# DBSCAN — Density-Based Clustering (Finding crowds instead of shapes)

DBSCAN (Density-Based Spatial Clustering of Applications with Noise) is a clustering algorithm that **looks for crowds**: regions where points are packed together, separated by regions that are sparse.

That density-first view gives you two superpowers:

- **arbitrary shapes** (clusters don’t have to be “ball-shaped”)
- **noise detection** (points that don’t belong anywhere can be labeled as noise)

The cost: DBSCAN is sensitive to a distance scale (`eps`) and can struggle when clusters have **very different densities**.

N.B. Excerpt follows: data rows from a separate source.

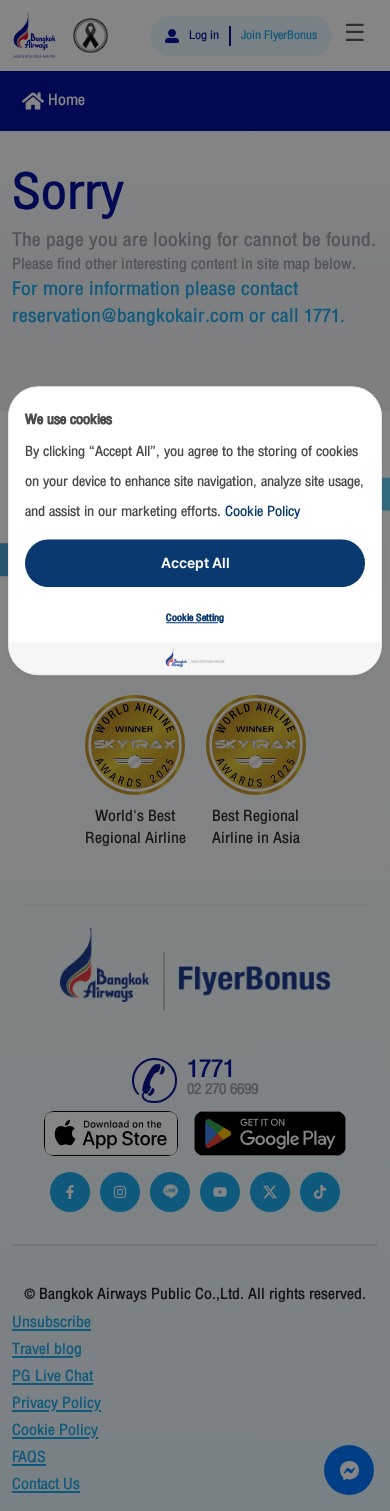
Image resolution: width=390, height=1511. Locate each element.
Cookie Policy (262, 511)
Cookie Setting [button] (195, 618)
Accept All (195, 562)
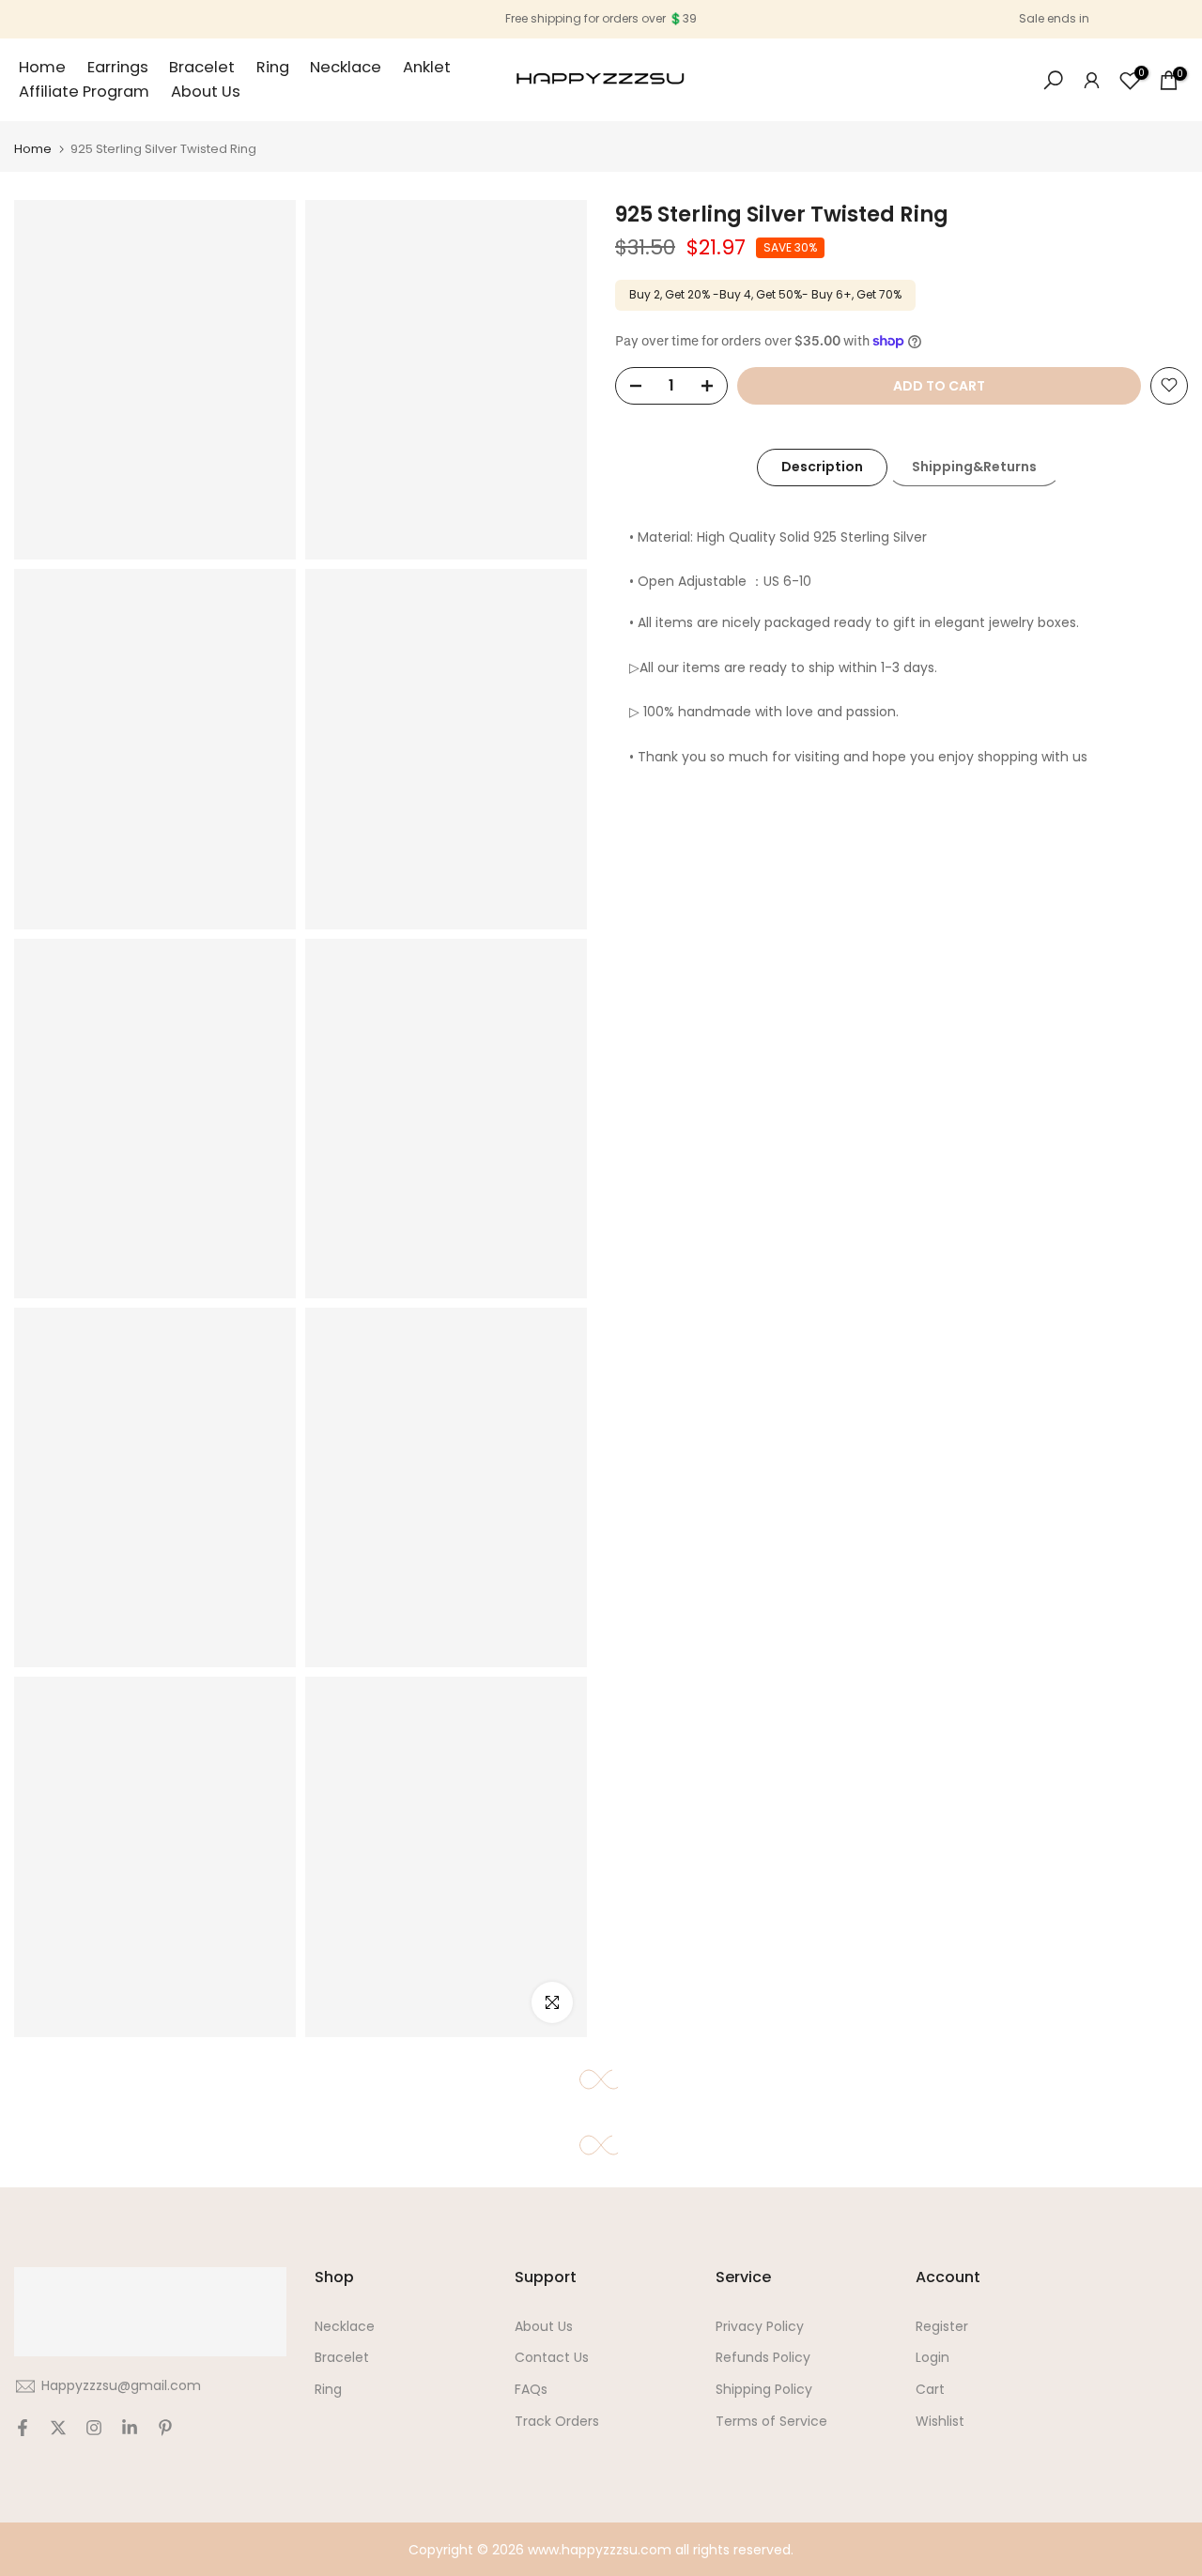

DBSCAN is also commonly used *after* dimensionality reduction (PCA/UMAP/t-SNE): first embed to a space where distance is meaningful, then run a density-based clusterer.

---

## Learning goals

By the end you should be able to:

- explain DBSCAN as “finding crowds instead of shapes”
- define ε-neighborhoods and distinguish **core / border / noise** points
- describe density reachability and the **cluster expansion** process
- see (with Plotly) how `eps` and `min_samples` change the result
- compare DBSCAN with **k-means** and **HDBSCAN** (and know when to use which)

---

## Notation (quick)

- Dataset: `X = {x1, …, xn}` with `xi ∈ R^d`
- Distance metric: `dist(x, z)` (we’ll use Euclidean unless stated)
- ε-neighborhood of point `p`:

  `Nε(p) = { q ∈ X : dist(p, q) ≤ ε }`

- `min_samples`: minimum number of points in `Nε(p)` (usually counting `p` itself) for `p` to be a **core** point
- DBSCAN labels:
  - cluster IDs: `0, 1, 2, ...`
  - noise: `-1` (in `scikit-learn`)

---

## Table of contents

1. Intuition: finding crowds instead of shapes
2. Density concepts: ε-neighborhood, core/border/noise
3. Algorithm steps: density reachability + cluster expansion
4. DBSCAN from scratch (NumPy)
5. Plotly lab: effect of `eps` and `min_samples`
6. Plotly lab: noise detection + choosing `eps`
7. Comparison: DBSCAN vs k-means vs HDBSCAN
8. `scikit-learn` DBSCAN: practical parameter map
9. Practical checklist + pitfalls
10. Exercises
11. References


In [None]:
import numpy as np
import plotly.express as px
import plotly.graph_objects as go
import os
import plotly.io as pio

from plotly.colors import qualitative

from sklearn.cluster import DBSCAN, KMeans
from sklearn.datasets import make_moons, make_blobs
from sklearn.metrics import adjusted_rand_score
from sklearn.neighbors import NearestNeighbors
from sklearn.preprocessing import StandardScaler


pio.templates.default = "plotly_white"
pio.renderers.default = os.environ.get("PLOTLY_RENDERER", "notebook")
np.set_printoptions(precision=4, suppress=True)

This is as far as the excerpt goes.